As controversy swirled over the reuploaded music video last week, a hashtag which roughly translates to “Sezen Aksu know your place” began trending on Twitter in Turkey. A criminal complaint was filed by a lawyer in Ankara against Aksu for ‘insulting, provoking, or degrading religious values’, a charge that is part of the Turkish penal code. Turkish artists and intellectuals have previously been charged with this infraction. Turkey’s Radio and Television Council Vice President recently called music channels recommending that they not play Aksu’s controversial song or else they may face significant sanctions.
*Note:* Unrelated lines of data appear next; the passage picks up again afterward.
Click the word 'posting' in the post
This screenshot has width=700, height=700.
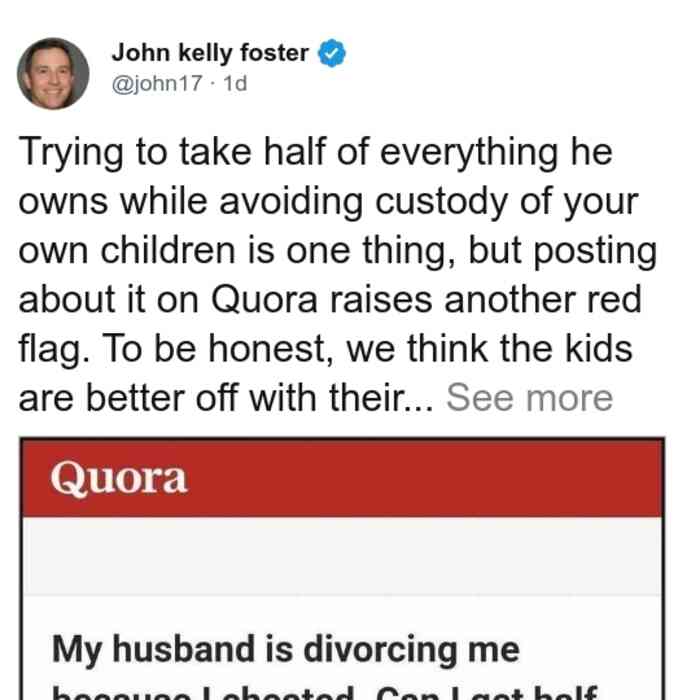[596, 252]
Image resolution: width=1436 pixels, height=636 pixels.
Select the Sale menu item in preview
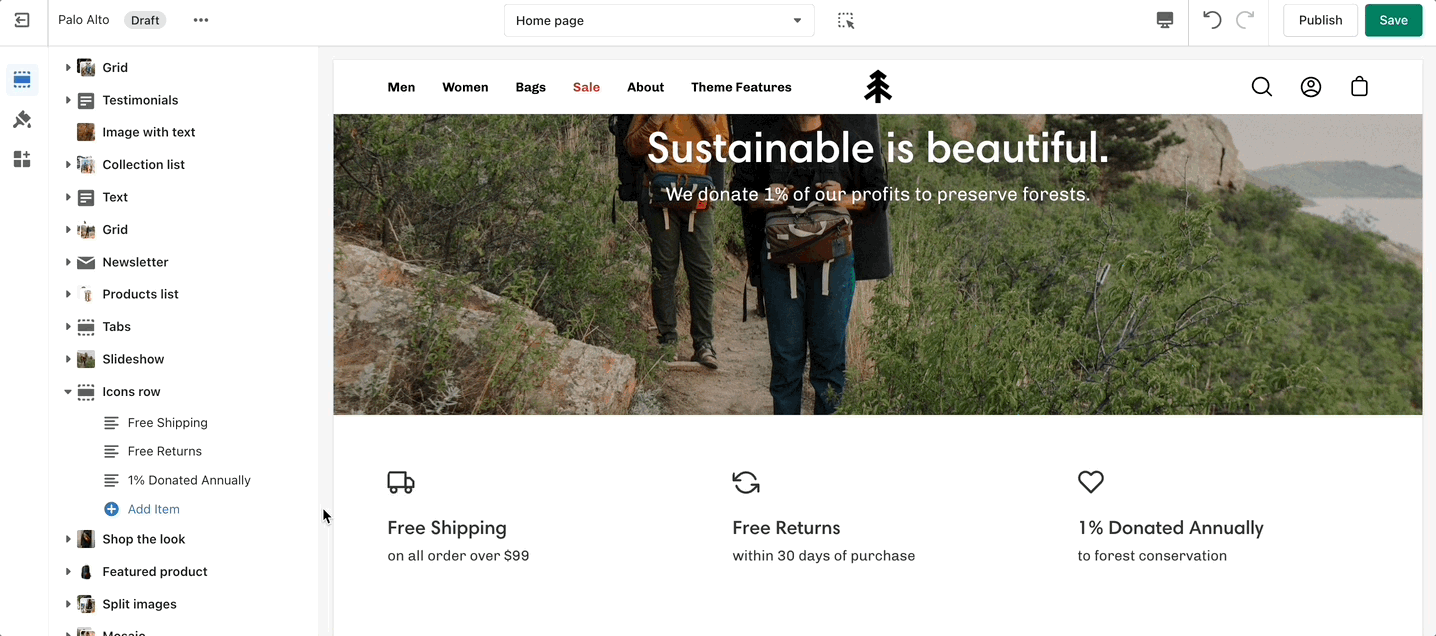pyautogui.click(x=586, y=87)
Another Turkish singer Gülşen was recently targeted by political conservatives for an outfit at a recent performance that was criticized by some as too revealing. One of her prominent critics, folk singer İzzet Yıldızhan, said the singer “should not go on stage wearing underpants”. The comment was controversial as Yıldızhan himself was implicated in a sex scandal at an Ankara hotel only several years ago. Gülşen proceeded to perform her next concert in an even more revealing outfit. 

The issue of womens’ dress and standards of conservatism and modesty is also intertwined with the issues of femicide and rape, topics for which Turkey has become infamous in recent years, especially since the country’s withdrawal from the Istanbul Convention last year. Some conservative voices have controversially blamed womens’ revealing styles of dress for some of these attacks.
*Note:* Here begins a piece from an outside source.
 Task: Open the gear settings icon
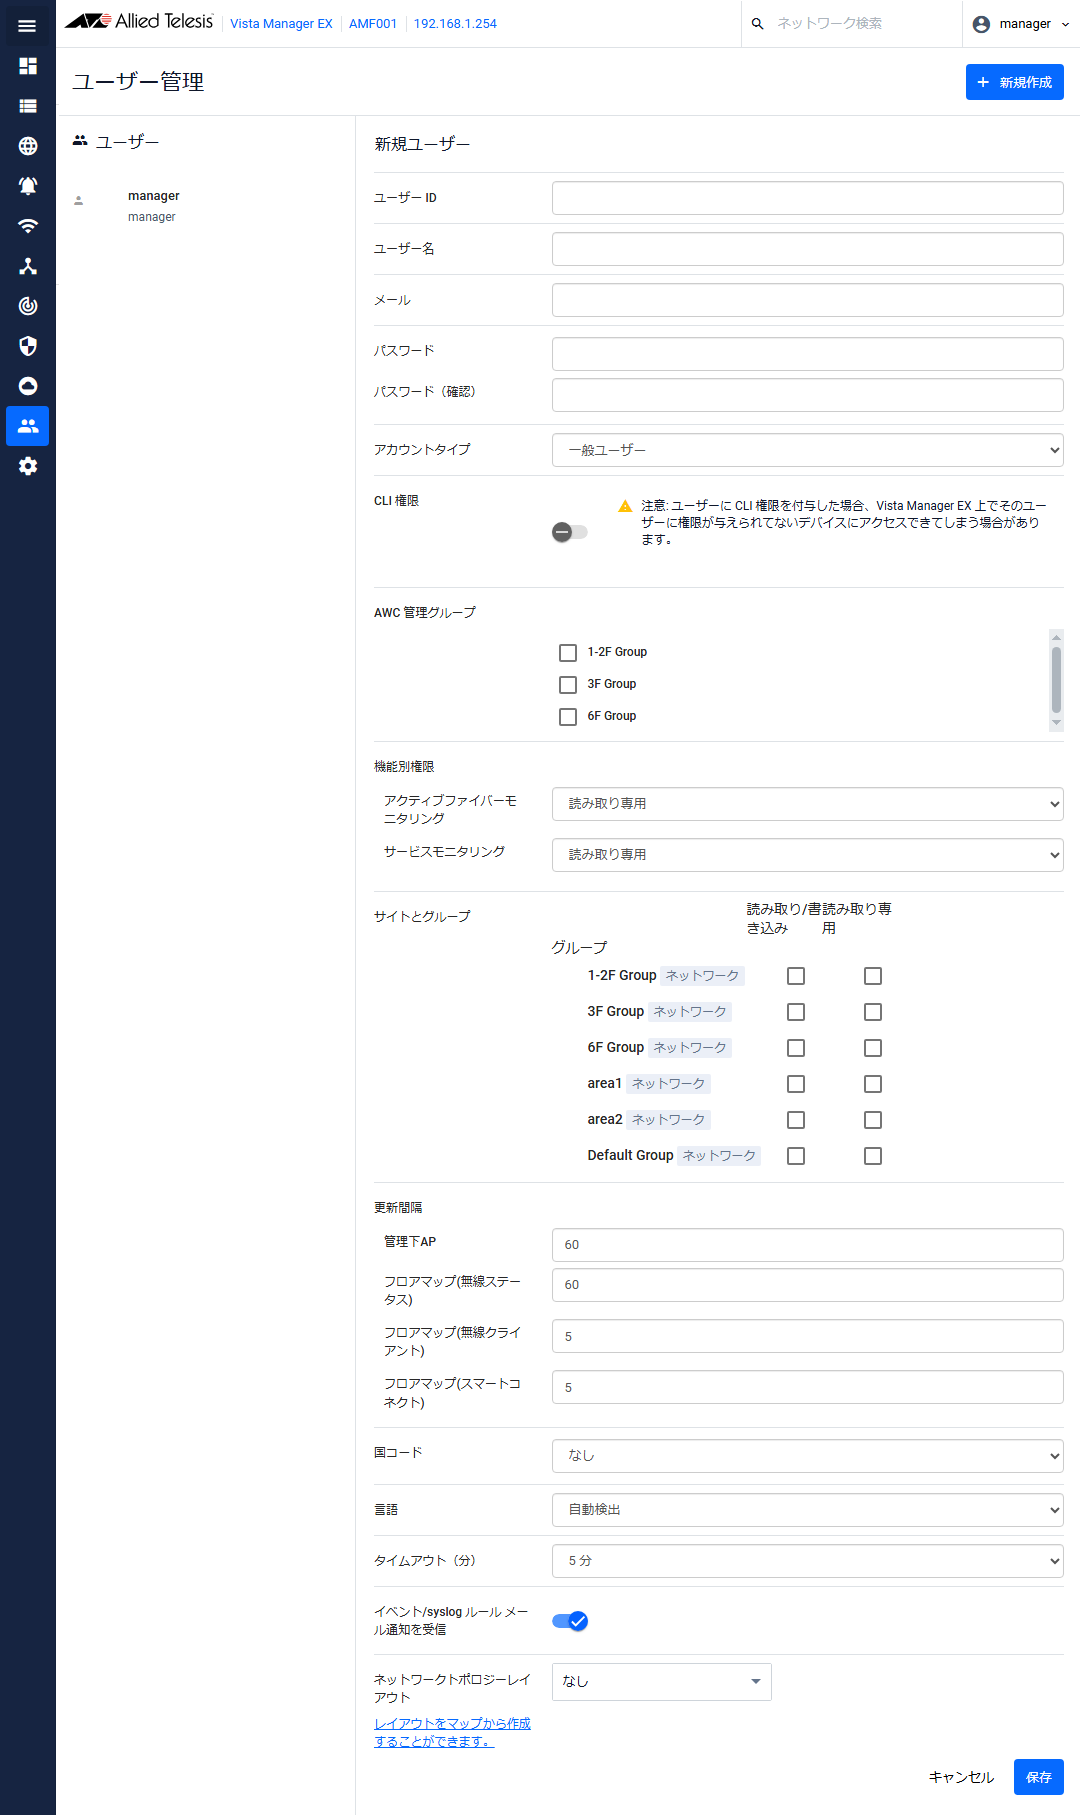point(28,466)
Another famous Turkish popstar Tarkan also recently came under fire for comments made after the suicide of Enes Kara, a 20-year-old medical student who took his own life earlier this month due to conditions he endured while attending a religious school in eastern Turkey. Following the release of his statement, which criticized the conditions and pressures endured by Kara and other youth attending similar schools, Tarkan received blowback from religious conservatives who labeled him an enemy of Islam. Opposition politicians expressed support for Tarkan’s statement, although Republican People’s Party (CHP) chair Kemal Kılıçdaroğlu did not comment, leading to speculation that Turkey’s main opposition leader had stayed silent due to fear of upsetting religious conservatives.
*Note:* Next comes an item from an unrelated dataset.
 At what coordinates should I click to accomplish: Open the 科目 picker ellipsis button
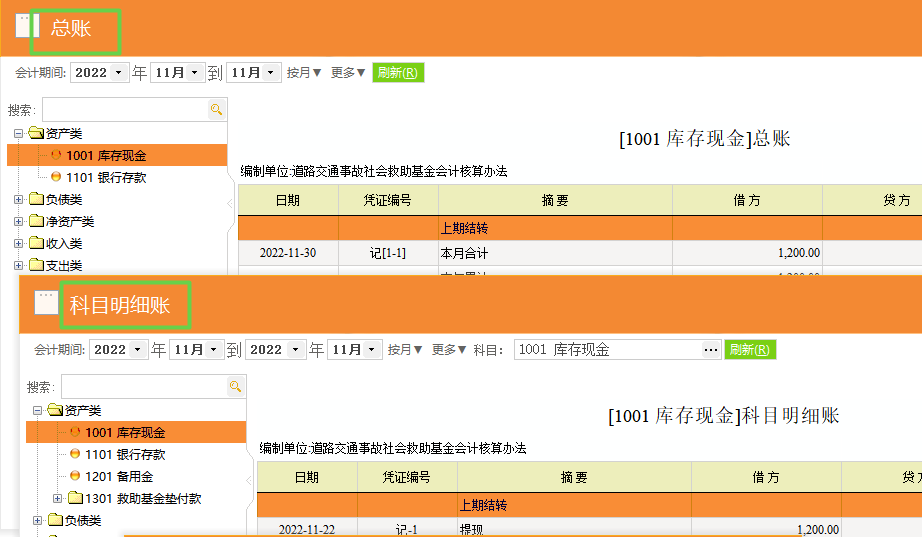coord(711,350)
Dr Kenan Sharpe said there may be rising discontent among some Turkish voters regarding the CHP’s failure to confront some of these topics directly. While many of Turkey’s pop stars and celebrities do not hesitate to take on the controversial topics at the center of Turkey’s cultural divides, Sharpe noted that some opposition politicians are often reluctant to comment on these highly polarizing topics. Fear of losing more conservative voters may be part of the reason for this, as many of these issues involving popstars strike to the core of the country’s culture wars.  

“There’s a sense,” Sharpe said, “that popstars are the ones people are looking to as their heroes, even though they are not politicians in the end and we cannot look at them as our saviors. But they are expressing something very powerful about how people feel about life in Turkey at the moment.”